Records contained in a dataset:
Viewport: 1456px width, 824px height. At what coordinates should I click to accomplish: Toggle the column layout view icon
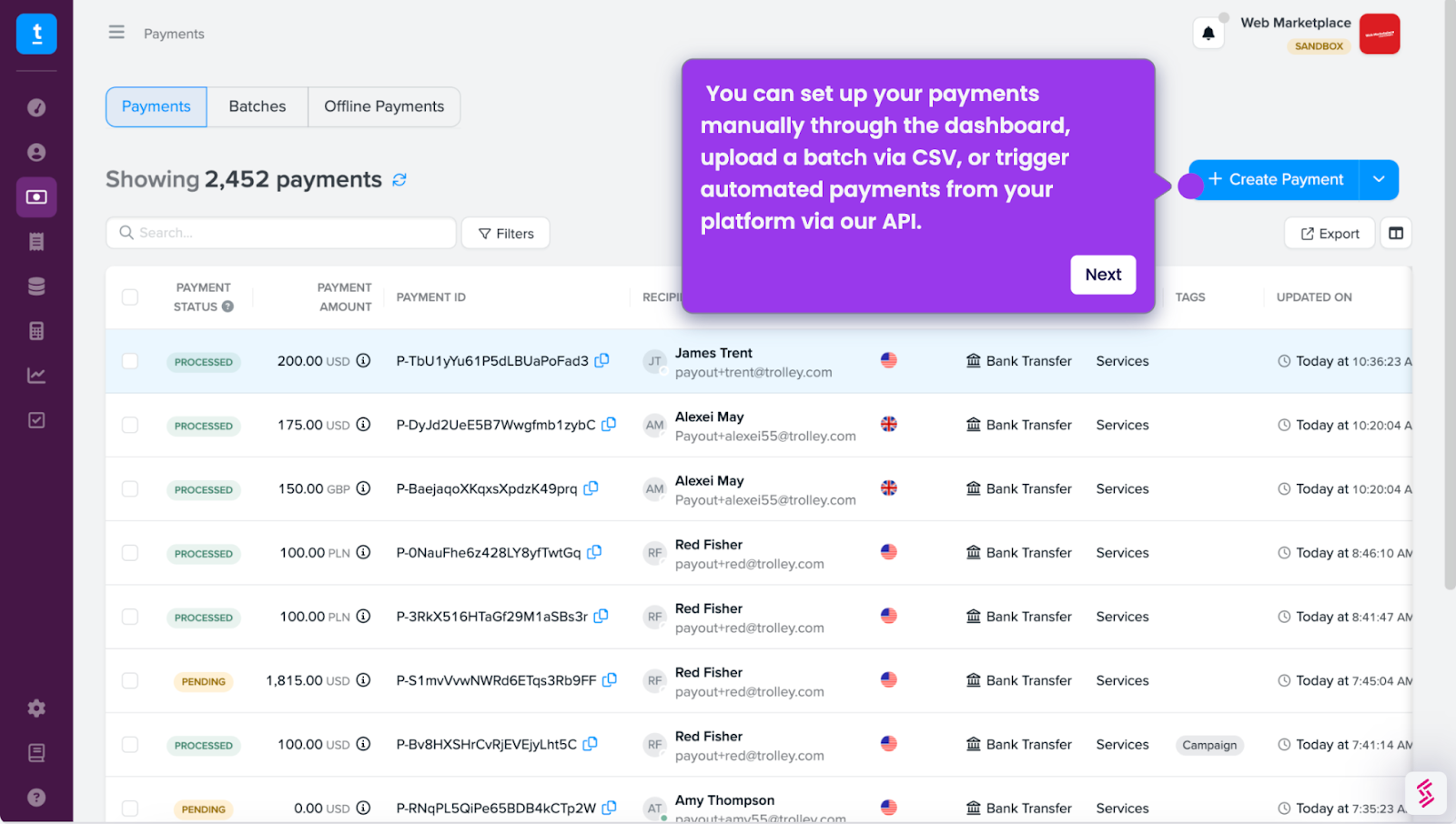(x=1396, y=234)
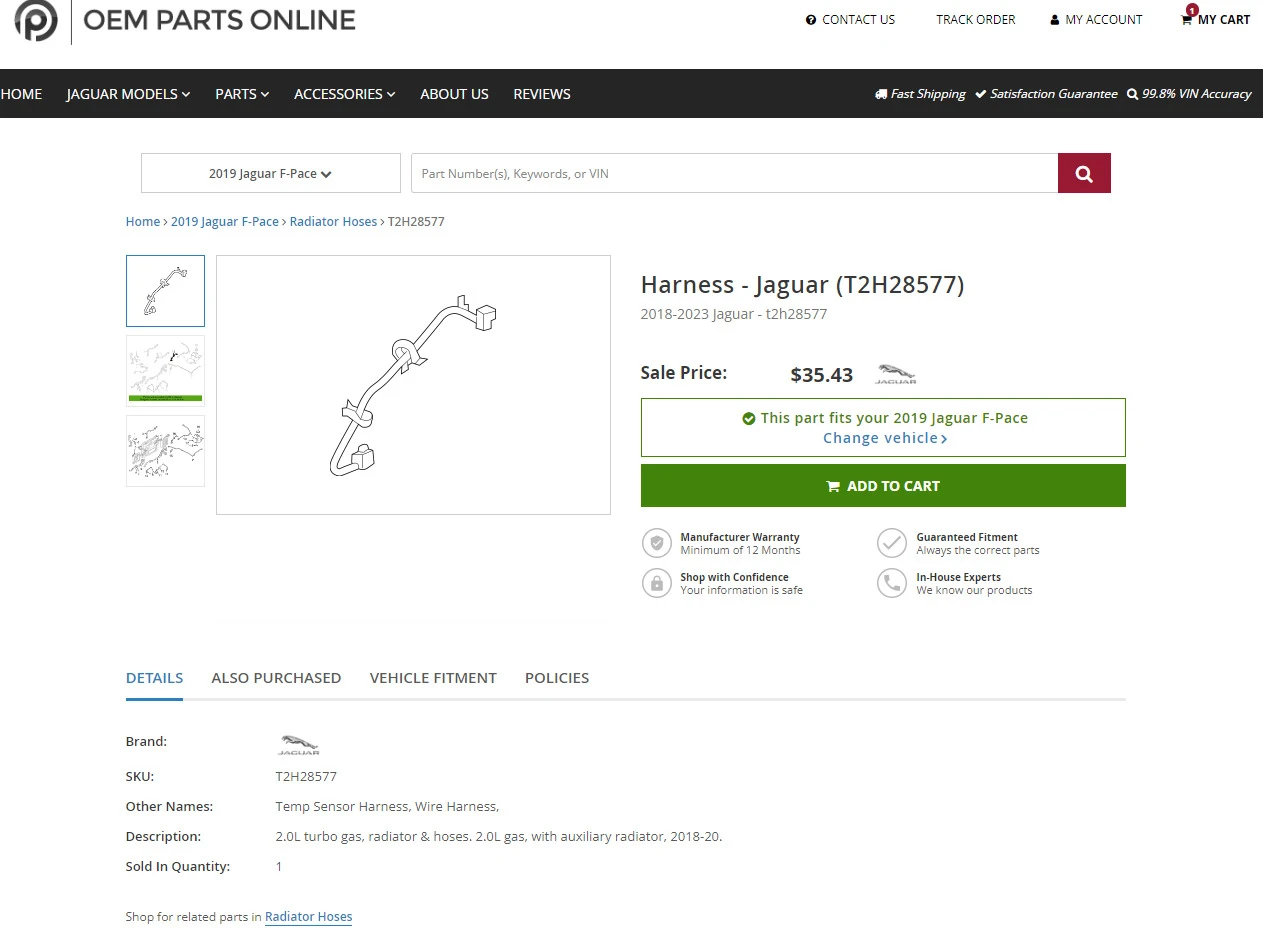1263x931 pixels.
Task: Click the Shop with Confidence lock icon
Action: coord(656,583)
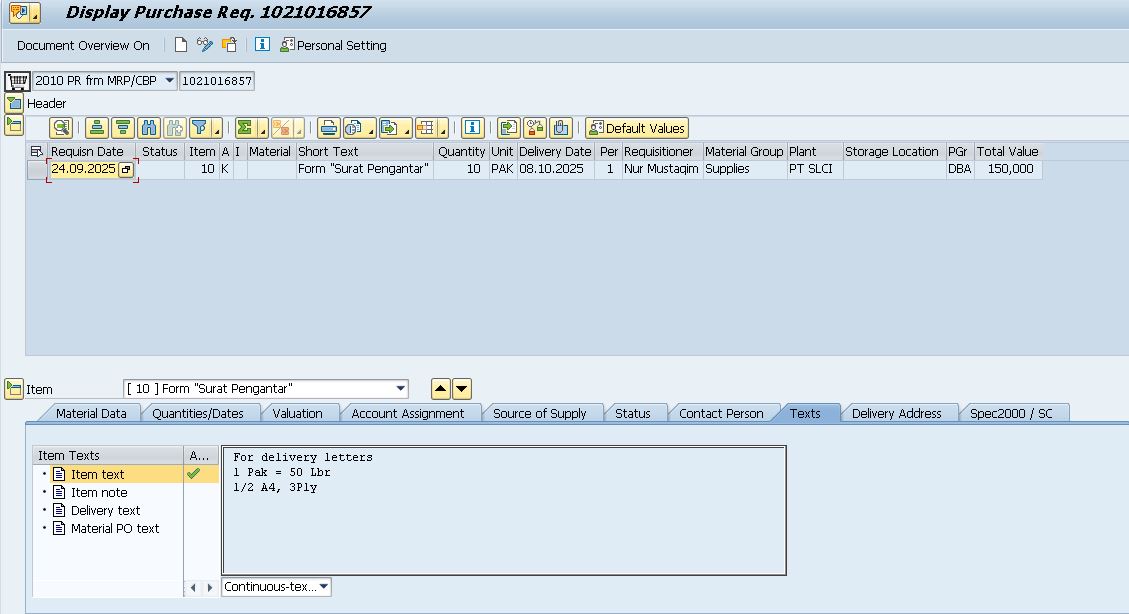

## [ASSIGNMENT]
With the pictures left aside, write out all of the records above exactly.

## [SOLVED EXERCISE]
Viewport: 1456px width, 824px height. At what coordinates should I click to accomplish: Toggle the column layout view icon
(x=1396, y=234)
1263x931 pixels.
Task: Click the Shop with Confidence lock icon
Action: coord(656,583)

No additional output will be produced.